» **INPUT**:
=== Section Start ===

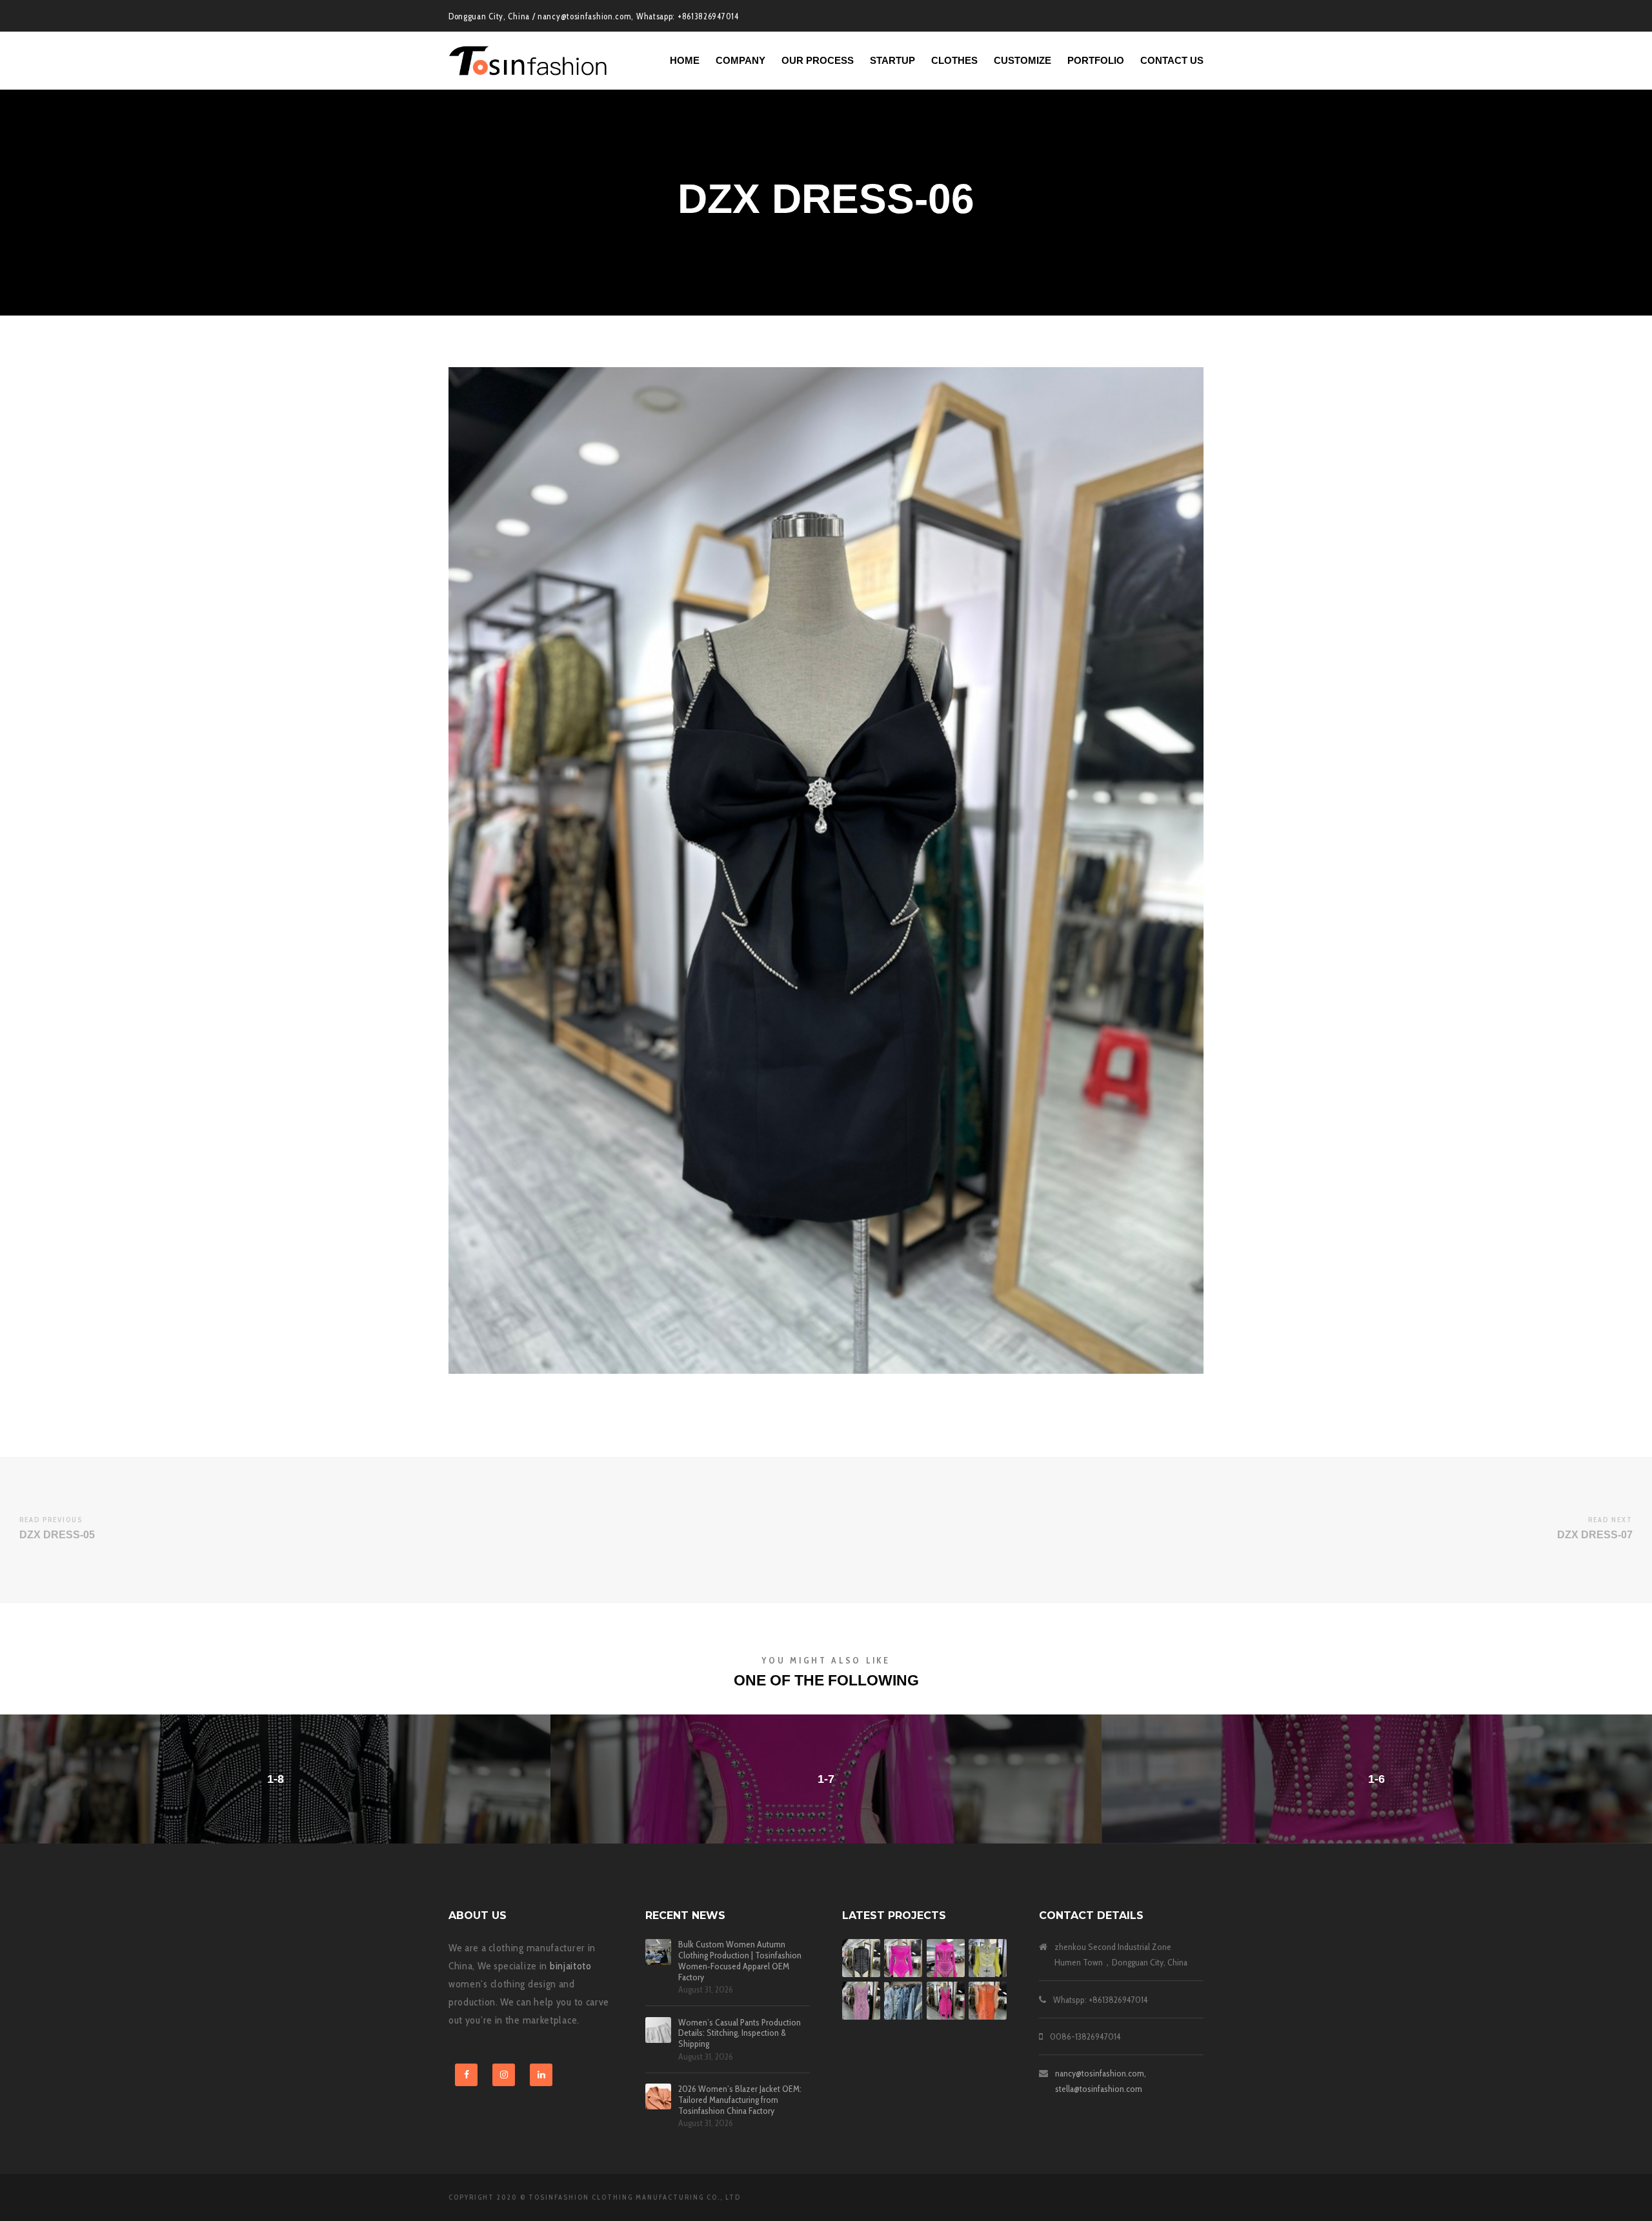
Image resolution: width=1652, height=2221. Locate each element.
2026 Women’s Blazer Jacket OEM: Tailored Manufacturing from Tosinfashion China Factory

=== Section End ===
=== Section Start ===

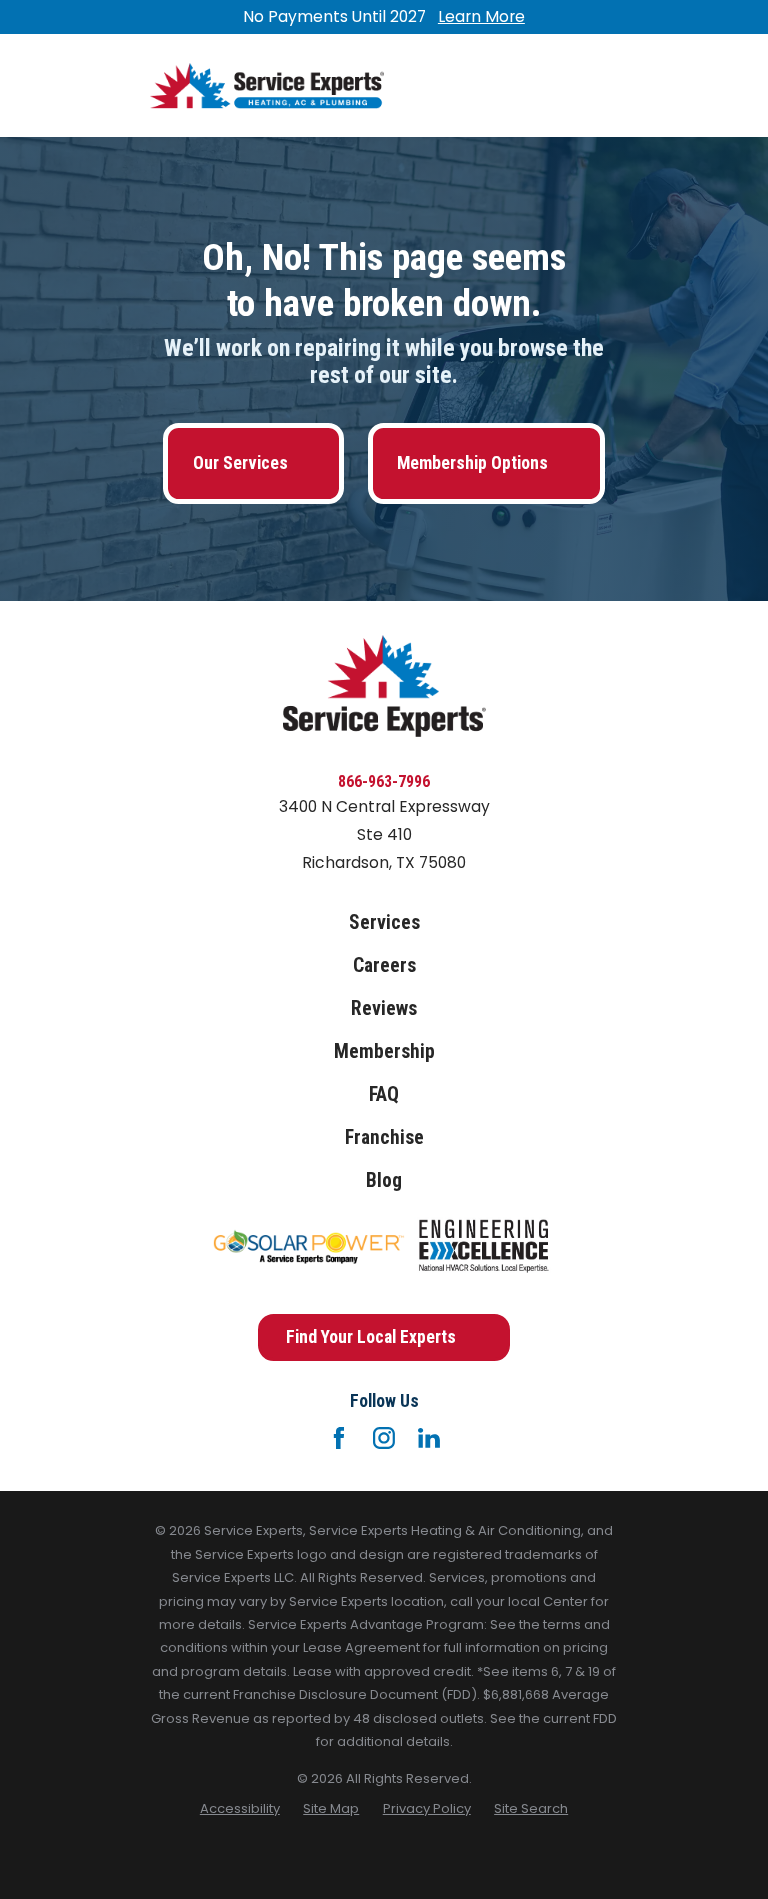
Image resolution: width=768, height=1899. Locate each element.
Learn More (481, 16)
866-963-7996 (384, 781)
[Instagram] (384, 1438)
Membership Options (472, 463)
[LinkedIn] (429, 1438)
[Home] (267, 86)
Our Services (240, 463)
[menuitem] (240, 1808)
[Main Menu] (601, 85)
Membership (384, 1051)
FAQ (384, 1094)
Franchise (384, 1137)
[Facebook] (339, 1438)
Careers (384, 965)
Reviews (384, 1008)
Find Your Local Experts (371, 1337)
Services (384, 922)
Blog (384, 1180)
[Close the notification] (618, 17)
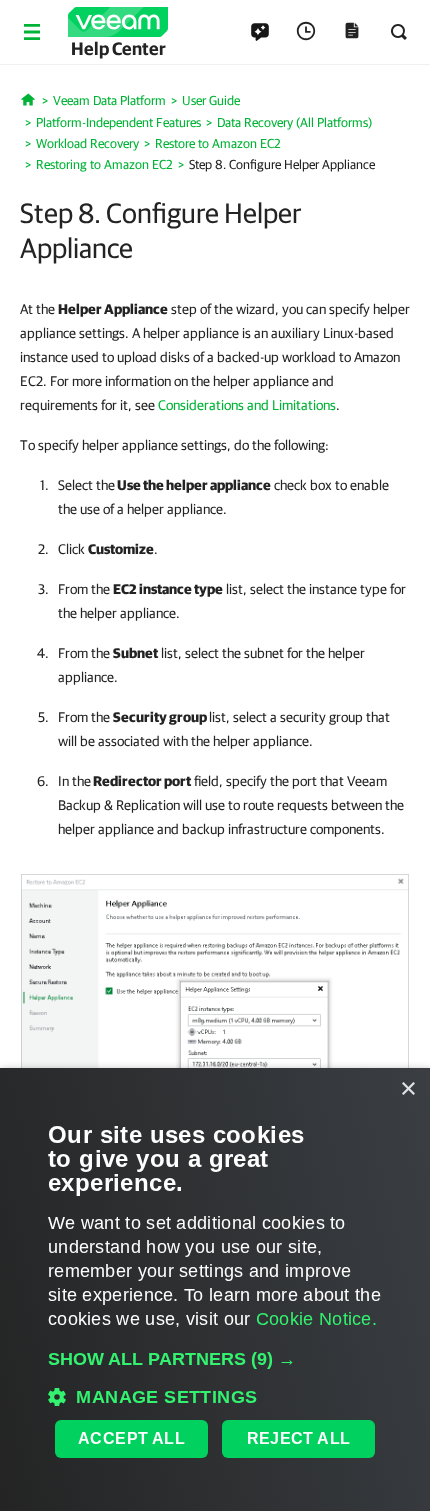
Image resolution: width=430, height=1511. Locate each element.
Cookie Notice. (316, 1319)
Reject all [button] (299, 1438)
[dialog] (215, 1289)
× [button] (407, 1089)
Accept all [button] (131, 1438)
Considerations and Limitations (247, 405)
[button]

=== Section End ===
=== Section Start ===

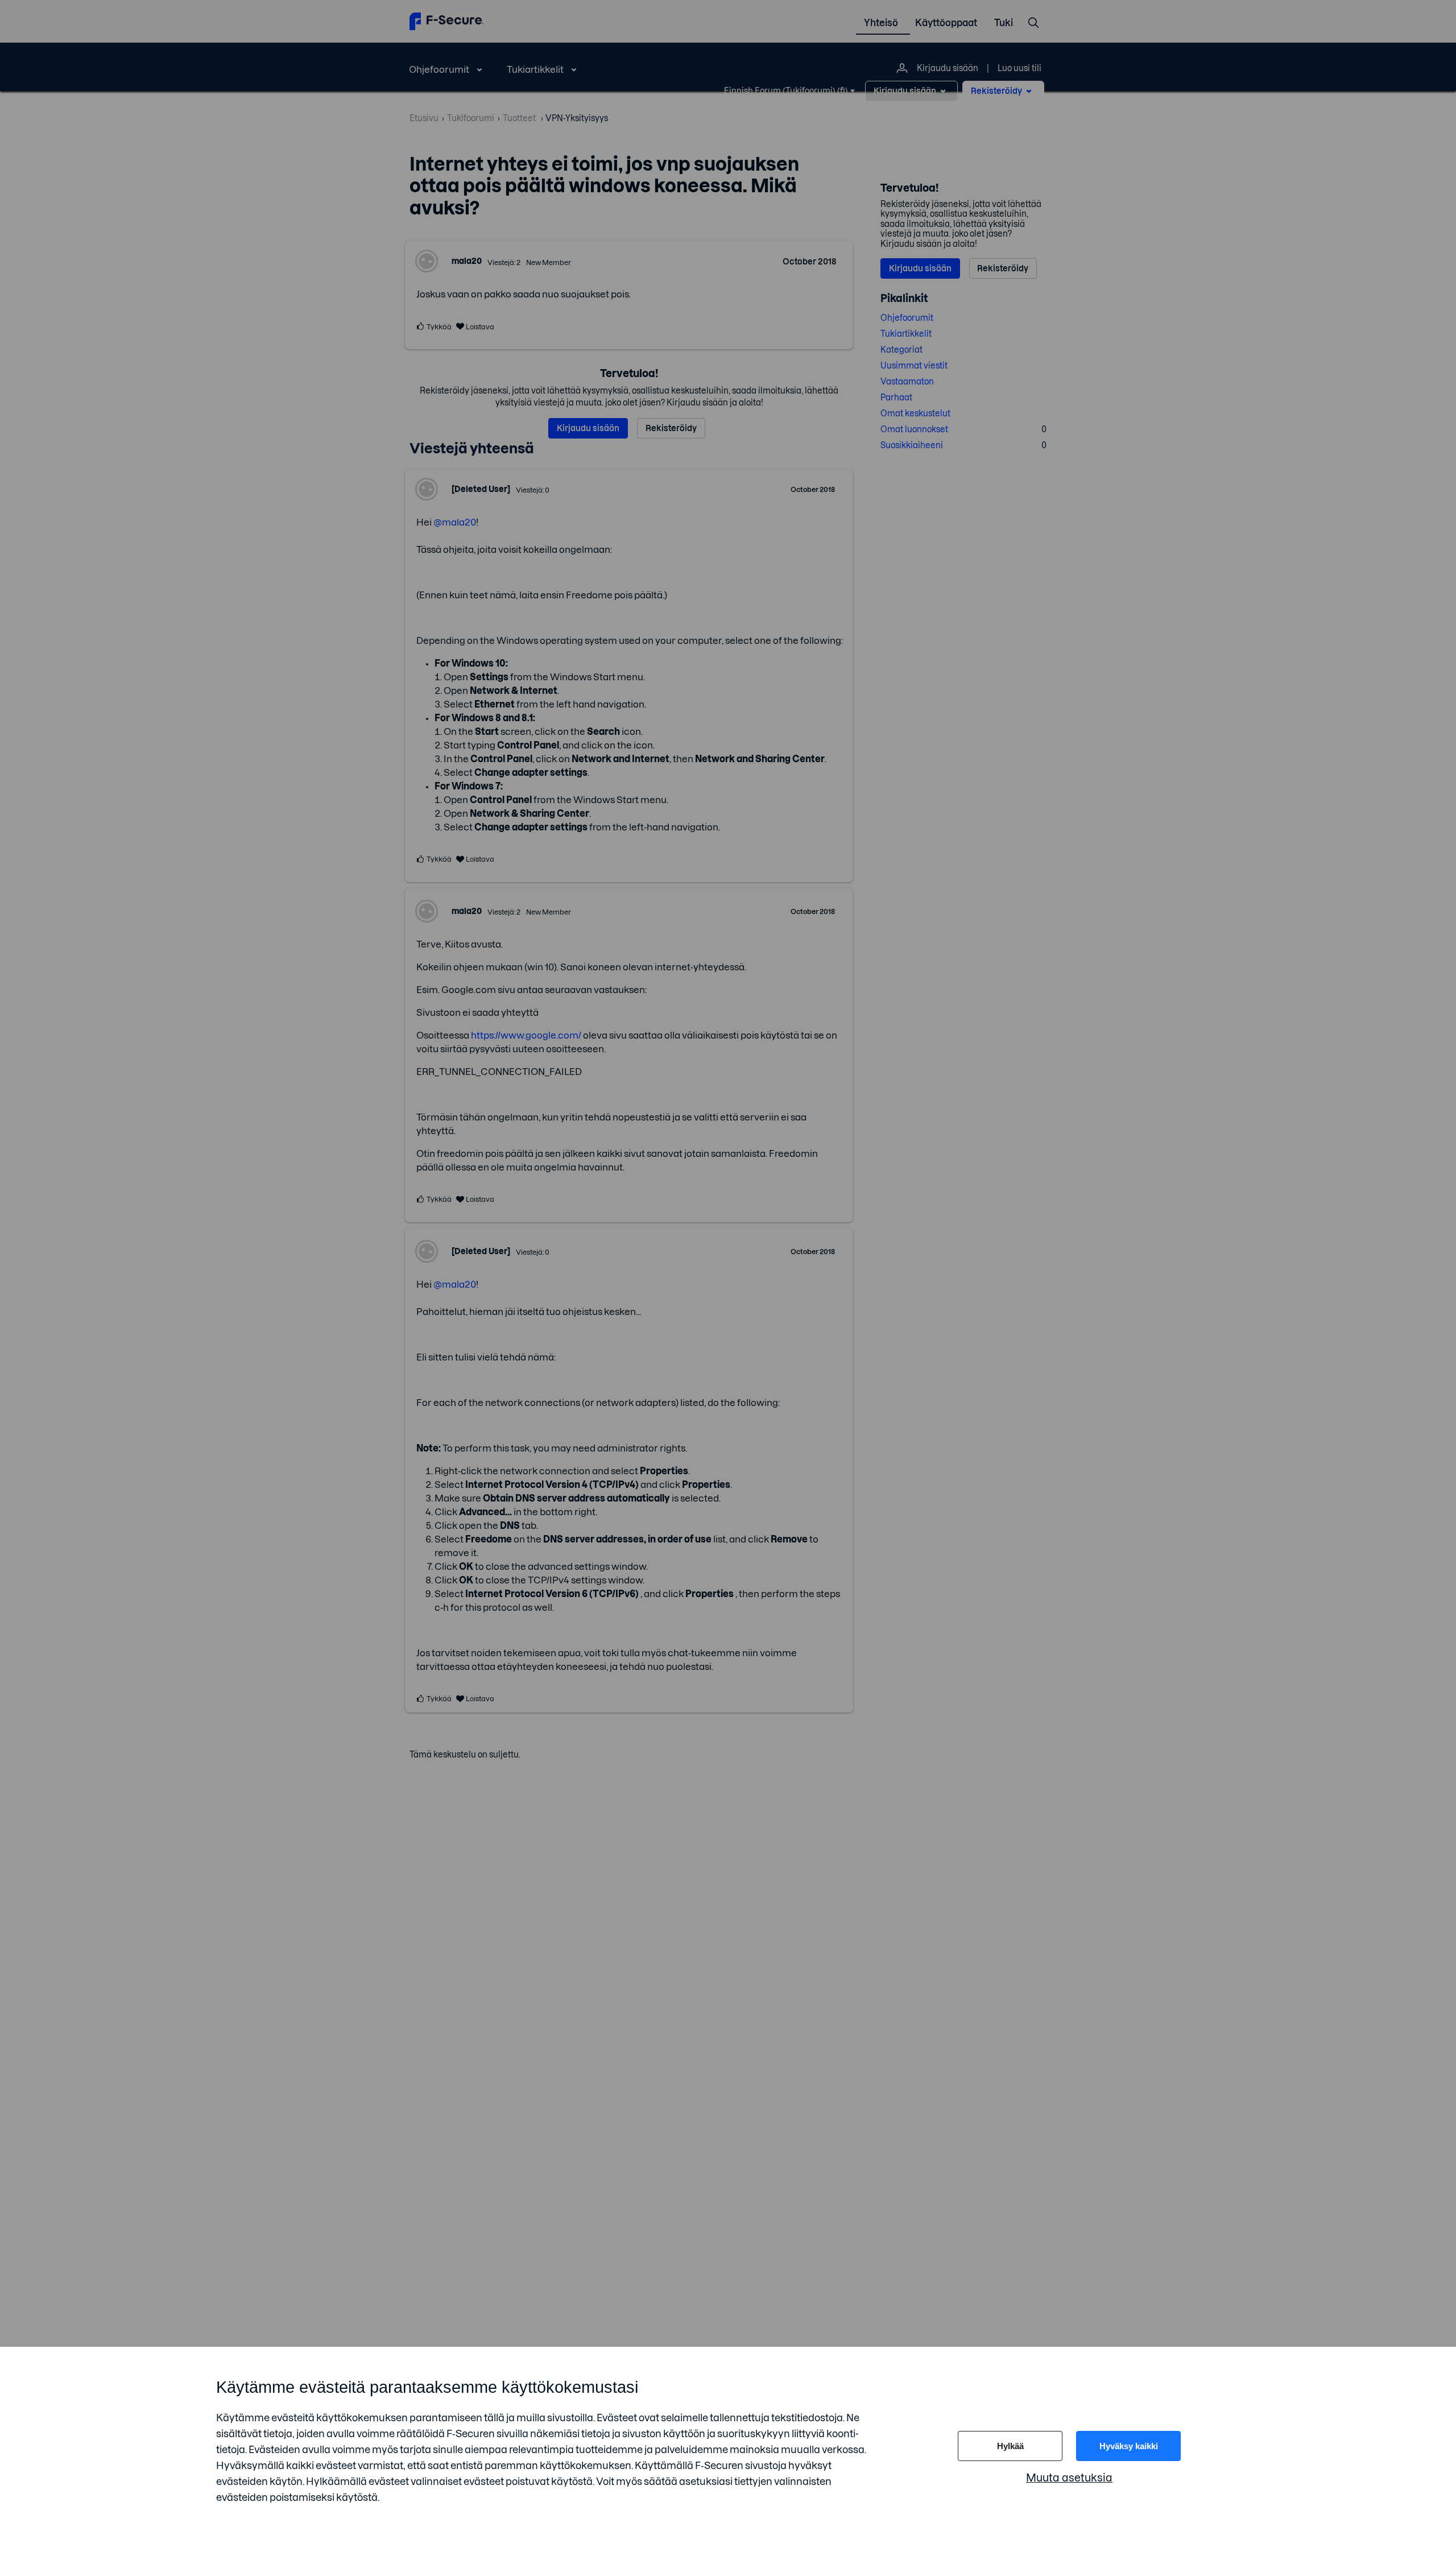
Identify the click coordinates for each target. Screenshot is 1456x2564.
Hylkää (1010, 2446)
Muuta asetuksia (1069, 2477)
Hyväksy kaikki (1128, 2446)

=== Section End ===

» **EXERCISE DESCRIPTION**: Copy all lines from the data that hold the word "each".

» **TASK ANSWER**:
Image resolution: width=1652, height=2221. Locate each element.
Image resolution: width=768, height=1899. Locate each element.
Image resolution: width=430, height=1511. Locate each element.
Identify the click coordinates for each target. Screenshot is 1456x2564.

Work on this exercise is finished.